Gdyby FSO istniało, to byłby to nowy Polonez. Sprawdziłem, czy Bestune B70 jest warty uwagi

Nowy liftback z klasy średniej, mający 4,8 metra długości i 2,8 metra rozstawu osi, wyceniony na 120 000 złotych? Takie rzeczy tylko w chińskich markach. Bestune B70 to nowy gracz na polskim rynku - do tego wchodzący na nietypowy grunt. Czy jest to samochód warty uwagi?

Witajcie w alternatywnej rzeczywistości, w której FSO przed bankructwem ratują Chińczycy. Ich początki są trudne. Jednocześnie klepią nieco poprawione Aveo, ale na linie produkcyjne wprowadzają także swoje własne samochody. Są one mocno przeciętne, ale konkurują ceną - a to dla wielu osób jest kluczową kwestią. Z czasem stają się coraz lepszymi samochodami, aż w końcu faktycznie można traktować je jako realną alternatywę dla popularnych marek. Sprzedaż napędzają SUV-y, ale wśród nich jest jedno auto, które "gra na sentymentach". To Bestune B70, nazywany nowym Polonezem.

Czy taki scenariusz mógł stać się rzeczywistością? Kto wie. Być może gdyby Chińczycy wcześniej zaczęli spoglądać z zainteresowaniem na Europę, to byliby tutaj równie popularni, jak marki z Korei Południowej. Nazywanie Bestune'a B70 "Polonezem naszych czasów" też nie jest przesadą.

--------

| LISTA ZADAŃ |
a - Proszę ocenić, czy stwierdzenia (i), (ii) i (iii) są zgodne z dostarczonym tekstem. Przy każdym należy odpowiedzieć „tak” lub „nie” i dosłownie przytoczyć rozstrzygające słowa tekstu: (i) Bestune B70 ma 2,8 metra rozstawu osi; (ii) w opisanej alternatywnej rzeczywistości sprzedaż napędzają sedany; (iii) tekst uznaje nazywanie Bestune'a B70 „Polonezem naszych czasów” za przesadę.
b - Proszę przytoczyć z dostarczonego tekstu dosłownie fragment zawarty między słowami „Gdyby FSO istniało, to” a słowami „samochód warty uwagi?”, łącznie z tymi słowami.

| PRZEKAZANY MATERIAŁ |
--------

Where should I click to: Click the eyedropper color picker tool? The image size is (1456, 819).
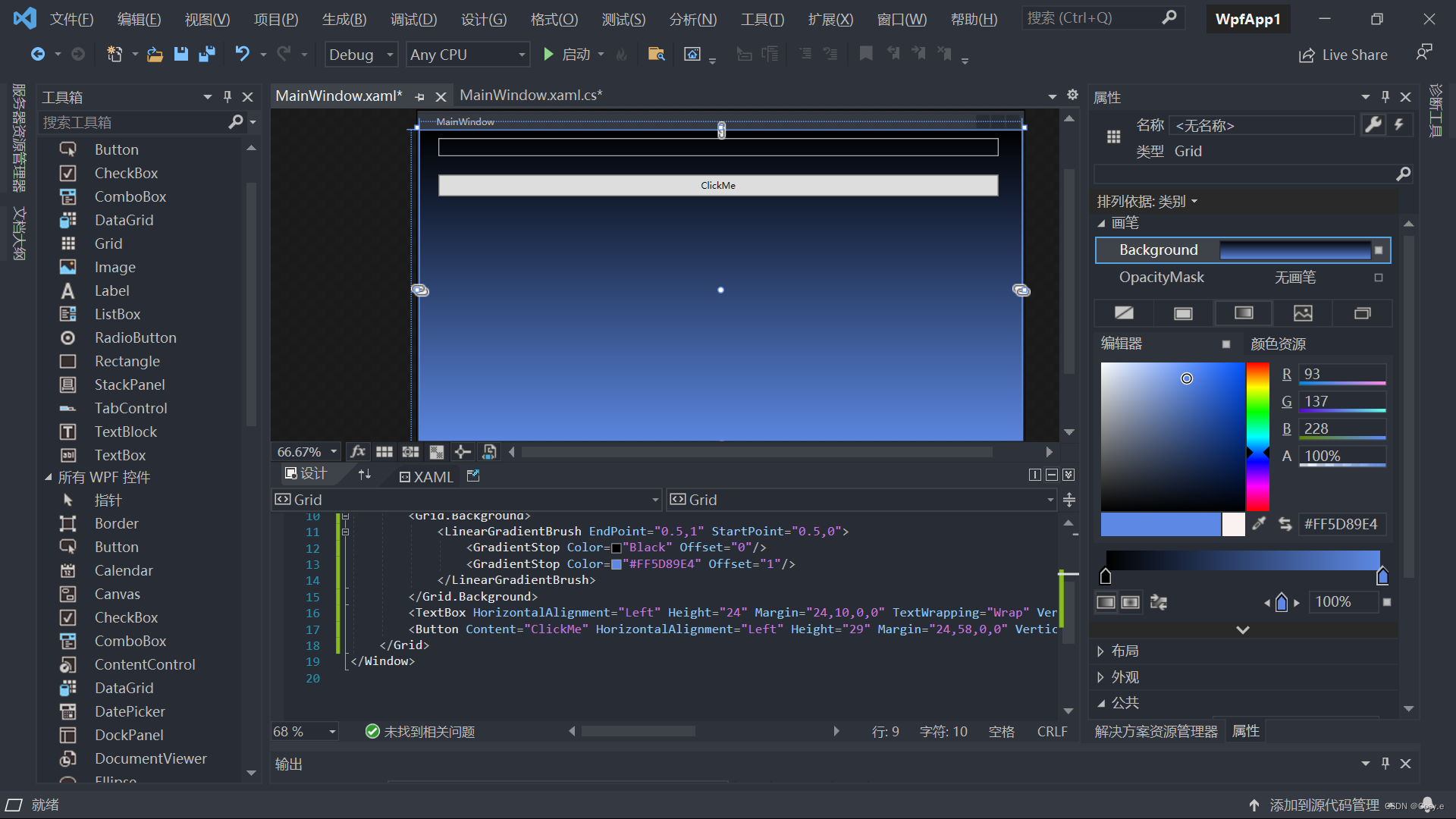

--------

| WYNIKI ZADAŃ |
a -
(i) Tak: „mający 4,8 metra długości i 2,8 metra rozstawu osi”.
(ii) Nie: „Sprzedaż napędzają SUV-y”.
(iii) Nie: „Nazywanie Bestune'a B70 "Polonezem naszych czasów" też nie jest przesadą.”

b -
Gdyby FSO istniało, to byłby to nowy Polonez. Sprawdziłem, czy Bestune B70 jest warty uwagi

Nowy liftback z klasy średniej, mający 4,8 metra długości i 2,8 metra rozstawu osi, wyceniony na 120 000 złotych? Takie rzeczy tylko w chińskich markach. Bestune B70 to nowy gracz na polskim rynku - do tego wchodzący na nietypowy grunt. Czy jest to samochód warty uwagi?